3. What advice would you give to museum professionals entering the sector today?

Laura: Say ‘yes’ to every opportunity that comes your way, no matter how small or hard it is and no matter how loud your “I-don’t-think-I-can-do-this” voice screams. Everything is a chance to meet people and pick up new skills or even just figure out what you really don’t want to do in life.

Cara: Be flexible - career paths do not have to be linear. Find things that you enjoy doing and find ways to do them as much as you can. Keep engaged in the museum sector, even if you find yourself taking jobs outside of the field. Find a mentor. Keep learning.


4. Which object or exhibit, in your current institution, do you enjoy the most?

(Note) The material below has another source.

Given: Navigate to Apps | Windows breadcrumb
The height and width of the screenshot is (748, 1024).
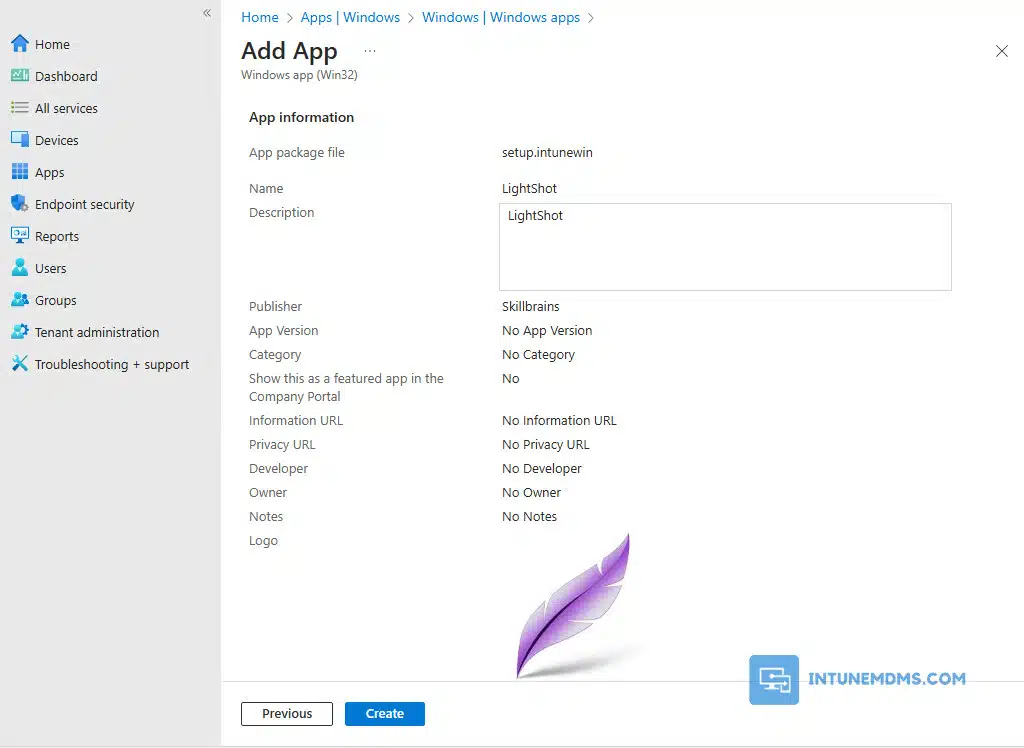Looking at the screenshot, I should click(350, 17).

Why?

Laura: Barry Ace’s “trinity suite: Bandolier for Niibwa Ndanwendaagan (My Relatives); Bandolier for Manidoo-minising (Manitoulin Island); and Bandolier for Charlie," which was part of Every.Now.Then: Reframing Nationhood. Ace’s work is incredible and I love art and ideas around futurism.

Cara: I love objects that tell great stories. We have two one thousand-year-old skeletons, one which may have been a pituitary giant, both of which have multiple bone breaks that can tell you what an interesting life they must have led in Anglo-Saxon England. We have a calcified rat skin that was used in an experiment at the University of Montreal. We have two beautiful flea traps that were worn around women’s necks in 17th and 18th century which greatly influenced research done at the Science Centre on hormones and entomology in the 1970s. We have the patent model of the first carbon fibre violin and the donor now works at Bombardier. There are too many great stories to pick from!

Here Cara weaves on the Ontario Science Centre's 150-year-old Jacquard Loom! Photo courtesy of Cara van der Laan. 

Many thanks to Laura and Cara for taking time to speak about their experiences and work!